REPORTAGELe camp pro-Brexit veut sa «fête de l'indépendance»

Brexit: A la veille du référendum, le camp du «out» veut sa «fête de l'indépendance»

REPORTAGE« 20 Minutes » a suivi des bénévoles pro-Brexit dans la dernière ligne droite de la campagne avant le référendum historique sur le maintien ou non du Royaume-Uni dans l’Union Européenne…
Laure Cometti

Laure Cometti

De notre envoyée spéciale à Harlow (Royaume-Uni),

« J’aime le foot mais j’aime pas la FIFA. Là c’est pareil : j’aime l’Europe mais j’aime pas l’Union européenne ». Le ton est jovial, quelques rires fusent mais John Paul Godard reprend rapidement son sérieux et se remet à accoster des passants pour leur demander s’ils vont voter au référendum de jeudi. Dans cette rue commerçante de la ville de Harlow (Essex), à une heure de Londres, les militants pro-Brexit ont installé leur stand coloré pour grappiller quelques voix de plus ce mercredi, à moins de 24 heures de l’ouverture des bureaux de vote.

Des militants de divers bords politiques

« Ça n’a pas été une campagne facile et dans les deux camps des choses horribles ont été dites », souffle John Paul Godard, barista et coordinateur de la plateforme Vote Leave (favorable au Brexit) à Harlow. Pendant des mois, ce sympathisant des Indépendants a fait équipe avec des conservateurs, des militants Ukip et même une écolo, tous unis pour plaider en faveur d’une sortie de l’UE. Ils semblent s’entendre à merveille, devenus proches au fil des jours passés à tracter, tout en assumant et respectant leurs désaccords. « Je n’aime pas Nigel Farage [leader du parti Ukip]. Quand il tient des propos racistes, violents, pour chaque électeur qu’il convainc, j’en perds deux, des moins radicaux », déplore John Paul, qui a participé à la campagne de Hillary Clinton lors de la primaire démocrate en 2008.

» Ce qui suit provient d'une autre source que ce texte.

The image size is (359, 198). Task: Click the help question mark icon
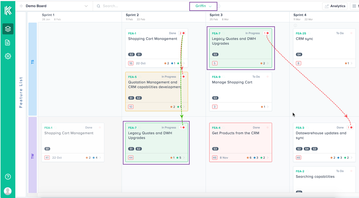pyautogui.click(x=8, y=177)

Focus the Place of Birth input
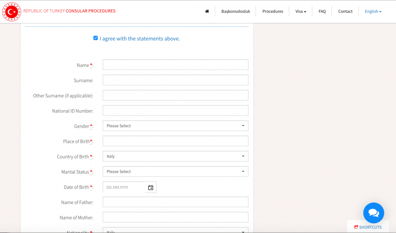175,141
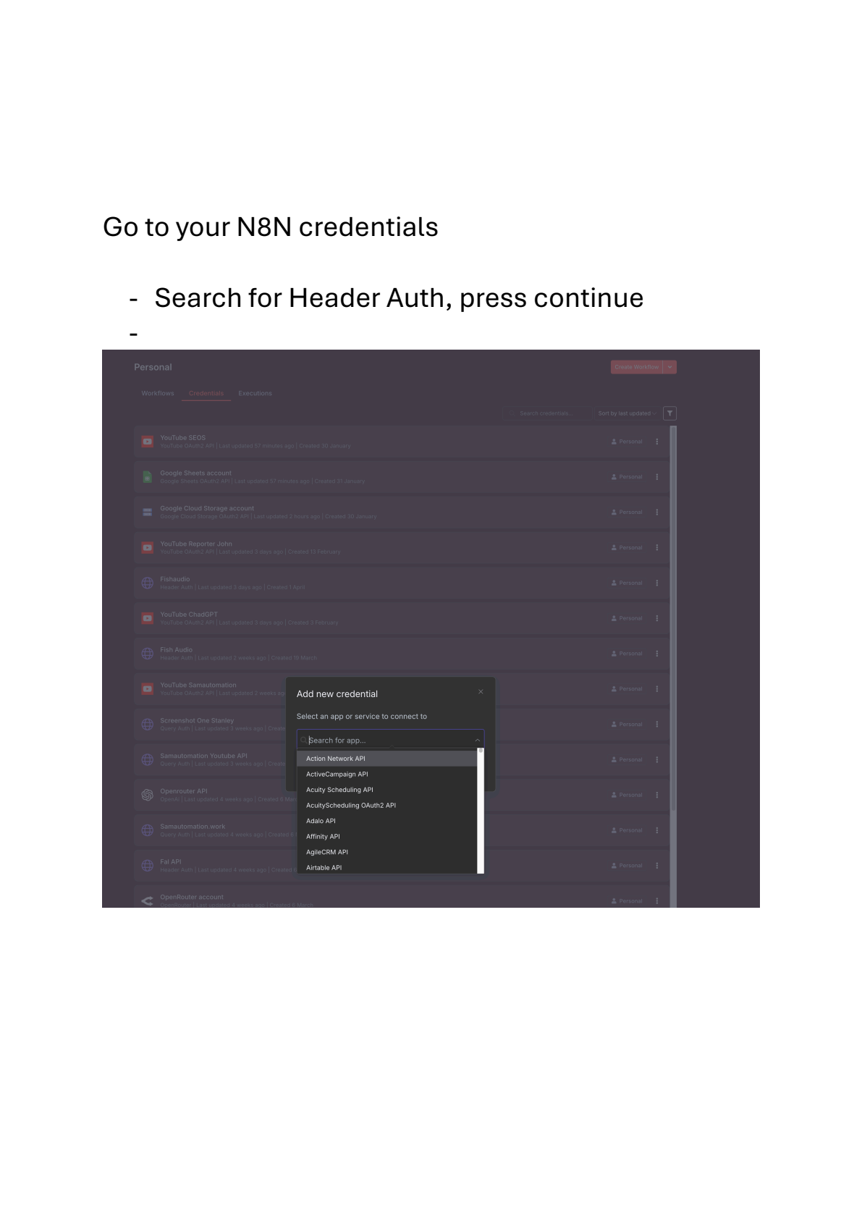Image resolution: width=862 pixels, height=1219 pixels.
Task: Select Action Network API from the list
Action: point(335,758)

La moyenne d’âge des militants pro-Leave de Harlow est sensiblement plus élevée que celle des bénévoles du camp Remain rencontrés par 20 Minutes à Londres. Cela n’empêche pas Niamh, 16 ans, de s’approcher du stand. « Triste et déçue » de ne pouvoir voter jeudi, elle pense que « l’Angleterre irait beaucoup mieux sans l’UE ». « J’aimerais tellement que les choses changent », lâche la lycéenne.

Souveraineté nationale, lourdeurs administratives et immigration

Pourquoi quitter l’UE ? Ces habitants de Harlow ont bien des choses à lui reprocher, en premier lieu de « ne pas être démocratique » et de priver le Royaume-Uni de sa « souveraineté ». « Avant, voter avait du sens, mais plus maintenant puisque nos élus sont soumis à Bruxelles », déplore Richard Clarke, chauffeur routier à la retraite. « Les membres de la Commission européenne ne sont élus par personne. Ils ne nous représentent pas, il n’y a que des hommes et ils sont tous Blancs », peste Coleen Morrisson. La sexagénaire en veut également à l’UE « d’imposer des régulations et une paperasse inutile qui étranglent » sa PME. Ne craint-elle pas les turbulences économiques d’un éventuel Brexit [une sortie du Royaume-Uni de l’UE] ? « Il y aura une récession, et alors ? ce n’est pas cher payé pour notre démocratie ».

L’immigration est l’autre sujet phare de la campagne. « L’UE nous empêche de contrôler nos frontières », poursuit Jerry Crawford, membre de Ukip. « Des étrangers condamnés pour vol, viol, meurtre, peuvent rentrer sans problème. Et quand nous voulons les expulser la Cour de justice européenne désapprouve », assène ce militant Ukip. « We need to take control » [Nous devons reprendre le contrôle], conclut-il en reprenant le mantra de Boris Johnson, fer de lance du vote Leave.

« Pourvu que le 23 juin soit notre fête de l’indépendance »

Nombre de passants opinent du chef ou lancent un bonjour cordial en passant devant le stand Vote Leave. « Je pense qu’à Harlow, le Leave va l’emporter largement, peut-être à plus de 55 % », estime fièrement John Paul. D’ailleurs le camp du Remain a selon lui renoncé à militer dans cette ville depuis quelques jours. « Mais à l’échelle nationale, nous allons peut-être perdre. Evidemment, tout ça est imprévisible, mais ce que je constate, c’est nous avions un bon élan, et là nous l’avons un peu perdu. Les résultats risquent d’être très très serré », lâche-t-il désabusé.

David Hope, habitant de Harlow depuis 20 ans, s'est fabriqué un vélo pro-Brexit au guidon duquel il arpente la ville.
David Hope, habitant de Harlow depuis 20 ans, s'est fabriqué un vélo pro-Brexit au guidon duquel il arpente la ville.  - L. Cometti / 20 Minutes

David Hope est plus optimiste. « Je n’ai jamais fait de politique de ma vie. Si je me suis engagé dans cette campagne, c’est parce que j’espère de tout mon cœur que le 23 juin sera notre fête de l’indépendance », dit-il, reprenant un autre slogan de Boris Johnson. « Si on gagne, ce sera l’un des plus beaux jours de ma vie, surtout que tout le monde était contre nous ». Fair-play, les militants pro-Leave clament déjà qu’ils accepteront une éventuelle défaite. Qu’il faille célébrer une victoire ou noyer le chagrin de la défaite, les pro-Leave ont prévu de quoi affronter les résultats du référendum. « Du champagne si on gagne, du vin rouge si on perd… ou peut-être du gin ! », s’exclame John Paul.